We recruited a significant proportion of our patients after their RA had been present for a number of years, which allowed us to study the full range of disease-induced damage. However, this may also have introduced bias by excluding patients who died or whose disease remitted before we began recruitment. Replicating our analysis in an inception cohort, however, would likely require a substantially larger sample and a longer followup period in order for comorbidity, disease-induced damage, and mortality to accrue to an extent sufficient to test our hypotheses.
Our findings have potential clinical implications. The observation that comorbidity is a major contributor to mortality in RA should serve to focus attention on other diseases that may affect RA patients. Although it is not a widespread practice, a significant proportion of rheumatologists fulfill a primary care role for RA patients (29). Many RA patients also look to the rheumatologist as their principal doctor, even when a primary care physician has been assigned to them. In light of our findings, rheumatologists should continue to keep a watchful eye on their patients' nonrheumatologic coexistent illnesses.
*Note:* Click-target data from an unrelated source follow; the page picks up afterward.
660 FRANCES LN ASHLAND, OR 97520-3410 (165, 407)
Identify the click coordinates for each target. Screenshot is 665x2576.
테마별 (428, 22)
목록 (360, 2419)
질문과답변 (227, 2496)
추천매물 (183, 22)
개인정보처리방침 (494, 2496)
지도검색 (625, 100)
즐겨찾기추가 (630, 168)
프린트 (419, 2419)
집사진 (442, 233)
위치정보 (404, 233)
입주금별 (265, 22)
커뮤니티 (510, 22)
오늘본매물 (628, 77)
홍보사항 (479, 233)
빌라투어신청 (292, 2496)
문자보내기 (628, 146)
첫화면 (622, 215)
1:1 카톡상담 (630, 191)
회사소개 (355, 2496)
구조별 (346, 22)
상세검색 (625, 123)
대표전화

It is not clear how the severity of RA could lead to an increased mortality risk in a manner independent of comorbidity. Plausibly, severe RA can mask the recognition of comorbid conditions associated with mortality, and these may not be picked up by comorbidity instruments. Alternatively, severe RA can be associated with occurrence of conditions that cause sudden, unexpected death, which would also not appear in comorbidity scales. It is also possible that severe RA leads to a greater exposure to medications and their side effects. Neither of the comorbidity measurement scales we used provide for direct scoring of drug toxicity.
The high death risk associated with RA may also be a consequence of an excess allostatic load, or global adverse physiology caused by the presence of a chronic illness (30). Stress induced by RA or other persistent unfavorable conditions may lead to a maladaptive response by the neuroendocrine and other systems. This process, over time, is believed to increase the cumulative biologic risk to the cardiovascular and other systems (31). In-depth physiologic measurements are needed to capture this variable (32), and further study is needed to understand its possible role in explaining mortality and other outcomes in RA.
Finally, it is also possible that we overestimated the effect of comorbidity on mortality. Some of the comorbidities we encountered (for example, osteoporosis, diabetes mellitus) may be linked to RA and its treatment. We did not attempt to tie individual comorbidities to RA. It is likely that this would have resulted in a stronger association between RA severity and mortality than that observed in this study.
We conclude that mortality in RA is independently associated with the severity of the disease and with the extent of the comorbid disease burden. Further studies are needed to understand the mechanisms whereby disease severity can lead to increased mortality in RA.